+++ TEXT SECTION

# Would you let your kids jump into a big pit of foam?



## Mere (Oct 1, 2002)

That's right - just like a ball pit, only this is a pit filled with big foam cubes. Dd has now been to several birthday parties at the local play gym/gymnastics place that houses the foam pit (2 foam pits, actually), and I have to say that it is great, great fun to jump into (I've tried it







). Dd loves it, and as far as I can tell every other kid loves it too.

Then there's this little part of me that wonders, is this a healthy thing to do? Is foam safe? I've heard about foam off-gassing in mattresses being dangerous, but I don't know much about it. This foam doesn't look new though, which maybe is a good thing if it's not off-gassing but a bad thing if it's releasing little particles of something into the air every time you jump into it?

The other thing I wonder about is cleanliness...there's no smell or obvious grime, but a *lot* of kids pass through this place and jump into those pits. I've heard stories about ball pits before, but I can't decide if a foam pit is better or worse.

Any thoughts?


----------



## mama ganoush (Jul 8, 2004)

++++++

YOUR GOAL → In the foam pit thread, how many foam pits does the local play gym have? The entries after this point are separate from the foam pit thread.

+++ SUPPLIED RECORDS

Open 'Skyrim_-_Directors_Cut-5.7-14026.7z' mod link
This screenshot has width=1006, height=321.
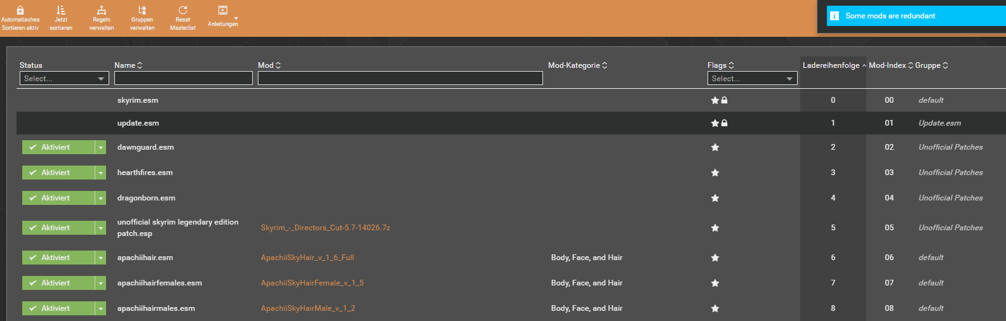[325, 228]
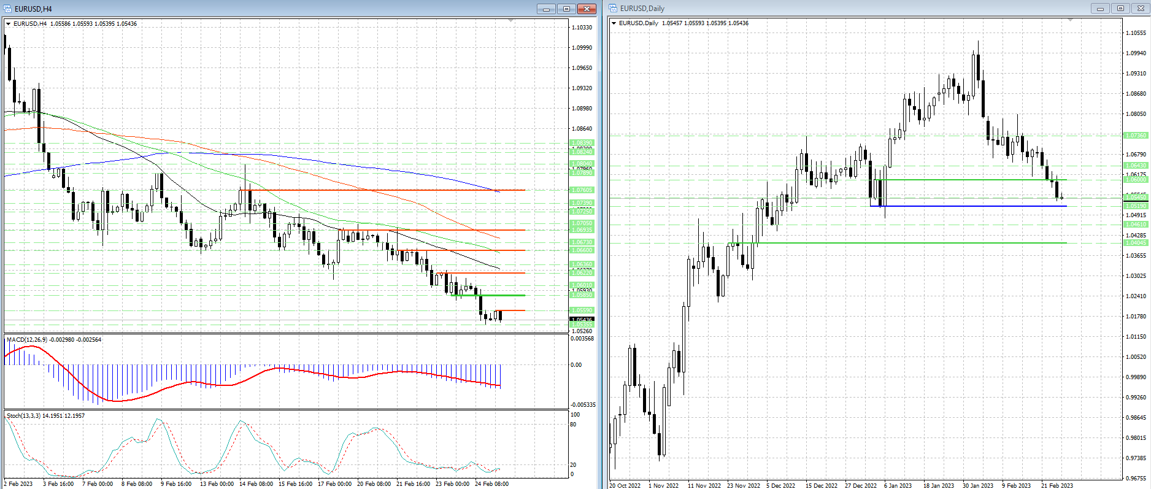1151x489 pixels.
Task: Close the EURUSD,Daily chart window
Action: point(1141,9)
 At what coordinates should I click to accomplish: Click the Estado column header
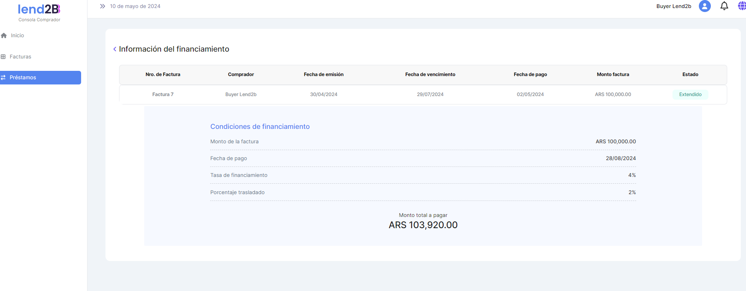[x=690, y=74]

++++++
+++ SUPPLIED RECORDS

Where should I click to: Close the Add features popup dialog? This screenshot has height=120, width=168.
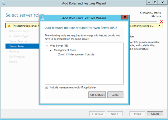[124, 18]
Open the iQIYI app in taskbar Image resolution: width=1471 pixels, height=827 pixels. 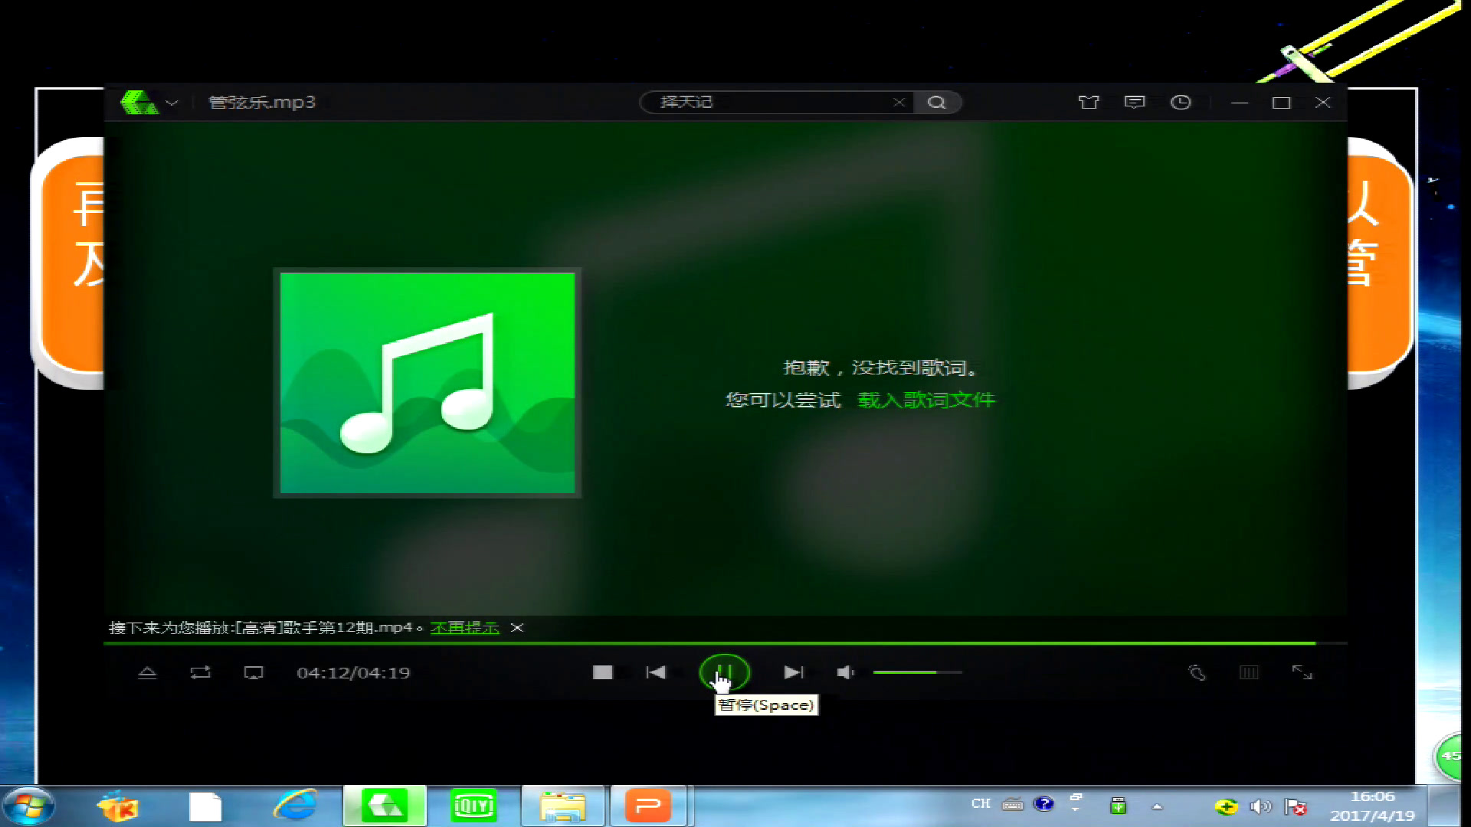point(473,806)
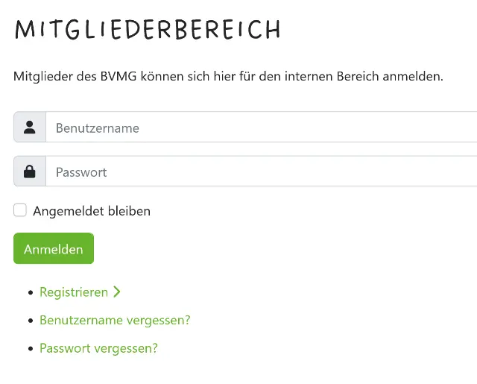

++++++
+++ SUPPLIED RECORDS

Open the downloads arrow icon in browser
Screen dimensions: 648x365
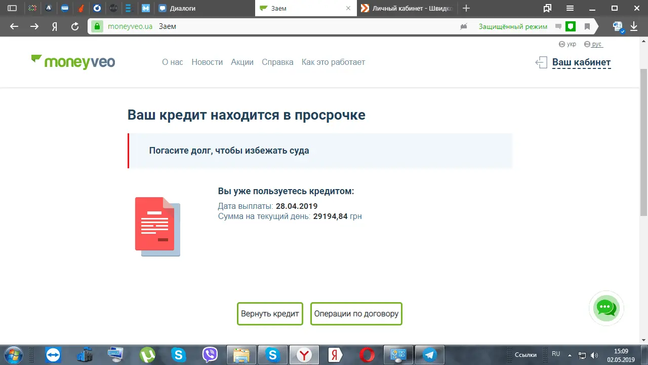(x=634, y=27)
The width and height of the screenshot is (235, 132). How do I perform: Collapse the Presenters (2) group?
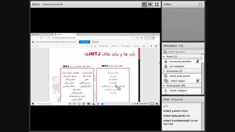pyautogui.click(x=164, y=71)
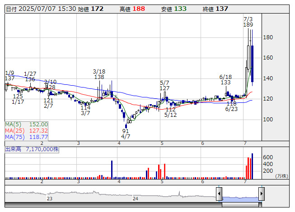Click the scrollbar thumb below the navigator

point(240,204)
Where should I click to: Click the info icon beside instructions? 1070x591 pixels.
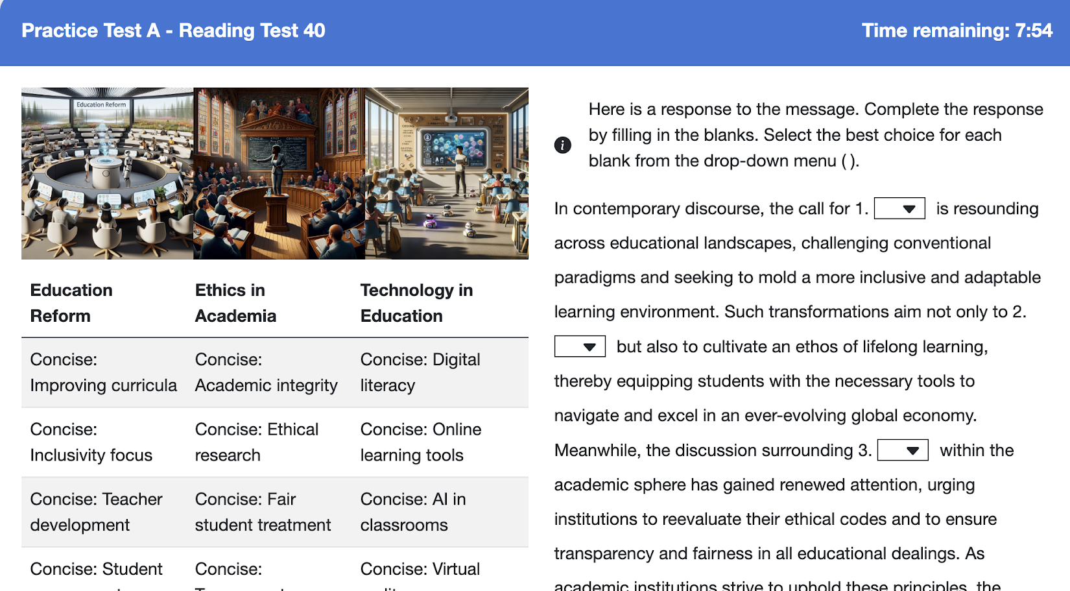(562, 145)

++++++

COMPLETE RESPONSE → Two foam pits.